Ma alla radice dei comportamenti del consumatore – anche se più che di consumatore, dovremmo parlare di consumatori, infiniti quanto infiniti sono gli stili di vita attualmente diffusi – si possono rintracciare diversi fattori: in primis il fatto che la famiglia tradizionale non può più essere intesa come tale si pensava, l’individuo è solo per sua scelta e di conseguenza agisce, scegliendosi il proprio ruolo nella società e subendo un’inversione di ruoli, l’uomo acquistando prodotti che prima si concepivano solo per la donna, come i cosmetici, la donna rivolgendo la propria attenzione a oggetti dall’elevato contenuto tecnologico. Di contro, i giovani – considerati per la prima volta in qualità di categoria sociale a sé stante da Elio Fiorucci, sviluppata poi da Benetton con la diffusione della maglieria – fuori controllo da parte della famiglia di appartenenza, si comportano atteggiandosi ad adulti e aspirando ai medesimi consumi. Altri fattori fortemente condizionanti sono da ricercare – secondo quanto elaborato da J.N. Sheth – nell’assetto sociale e organizzativo, negli stili di vita e nelle stratificazioni sociali, nonché nella cultura.
Rispondere alla domanda “perché la gente compra?” non è certo cosa da poco, le spiegazioni possono essere molteplici e comunque vincolate agli aspetti sopra citati. Certo è che il grado zero del consumo nasce già a livello dell’immagine prima ancora che a livello della funzione. Spesso infatti si finisce con l’acquistare beni che ci appagano esteticamente, ma che non hanno niente a che vedere con quello che ci eravamo proposti di acquistare prima di uscire di casa, cioè con quegli oggetti che davvero ci sarebbero serviti.
C’è da aggiungere poi che i beni di oggi sono in grado di soddisfare più di un solo bisogno e che dunque chi acquista non lo fa in termini di una specifica utilità: nascono così una confusione e una schizofrenia incontrollabile nell’utente, il quale a volte per inerzia o per sfinimento tende a scegliere un prodotto piuttosto che un altro. L’elemento temporale inoltre è fondamentale in quanto anch’esso contribuisce a spiegare le scelte del consumatore: i tempi si sono ristretti, spesso si tende a non rimandare l’acquisto e lo si effettua sull’onda del carpe diem, cioè il tutto e subito, senza possibilità di rimuginamento. Certo, conoscere i bisogni del consumatore è una condizione necessaria per le aziende che devono essere in grado di anticiparli per creare autonomamente i propri vantaggi competitivi sul mercato e sviluppare così le più efficaci campagne comunicative del prodotto.

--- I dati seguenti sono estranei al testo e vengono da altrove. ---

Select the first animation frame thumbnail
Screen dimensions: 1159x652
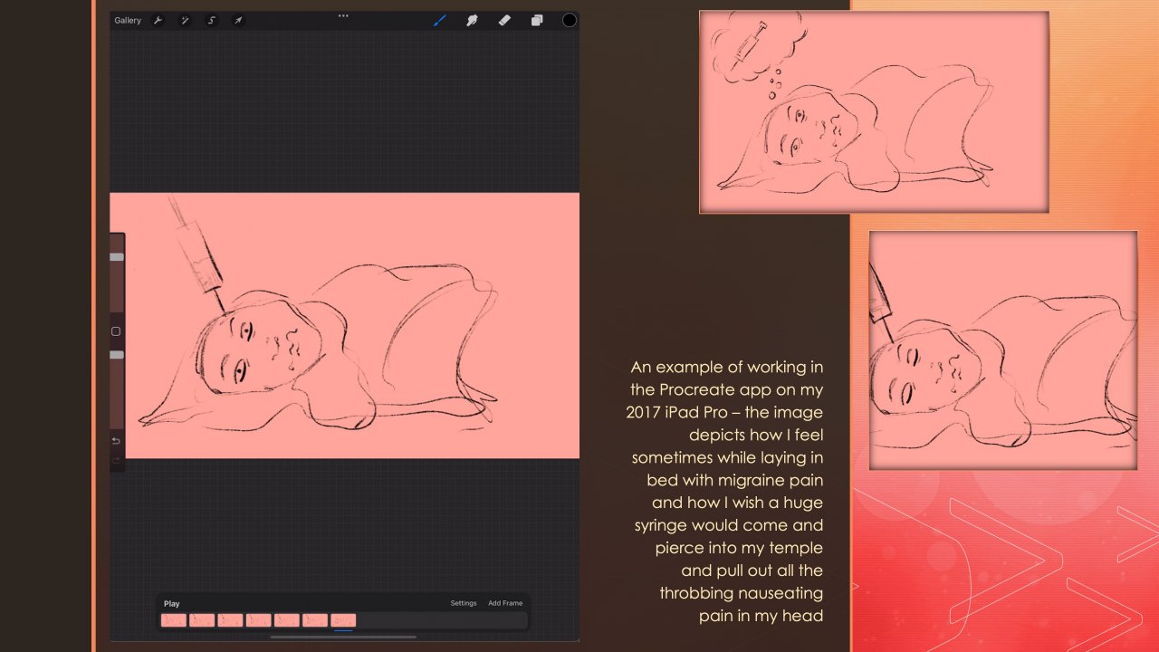tap(174, 620)
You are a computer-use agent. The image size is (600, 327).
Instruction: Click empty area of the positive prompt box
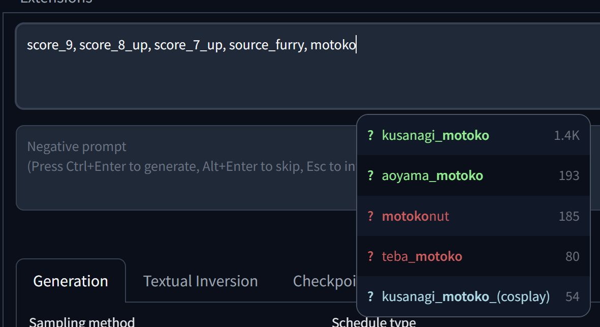tap(203, 81)
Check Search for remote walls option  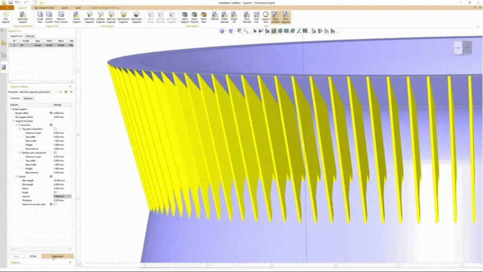click(55, 204)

Si era soliti anni fa campionare i consumatori sulla base delle più classiche variabili legate al sesso, alla classe sociale, al reddito eccetera, ma secondo quanto affermato finora, anche questi criteri risultano inefficaci e ci si è dovuti appellare a fattori ben diversi da questi.
Alla luce di quanto detto dobbiamo concludere con un’osservazione: non lasciamoci ingannare dai consumi degli individui perché spesso nemmeno quelli riescono a dire la verità su di essi e rappresentano solo un disperato tentativo di affermare una posizione personale nel mondo che effettivamente essi non ricoprono. Ricordiamoci dunque che quanto più un oggetto è posseduto per essere mostrato, tanto meno elevato sarà il valore del suo status reale.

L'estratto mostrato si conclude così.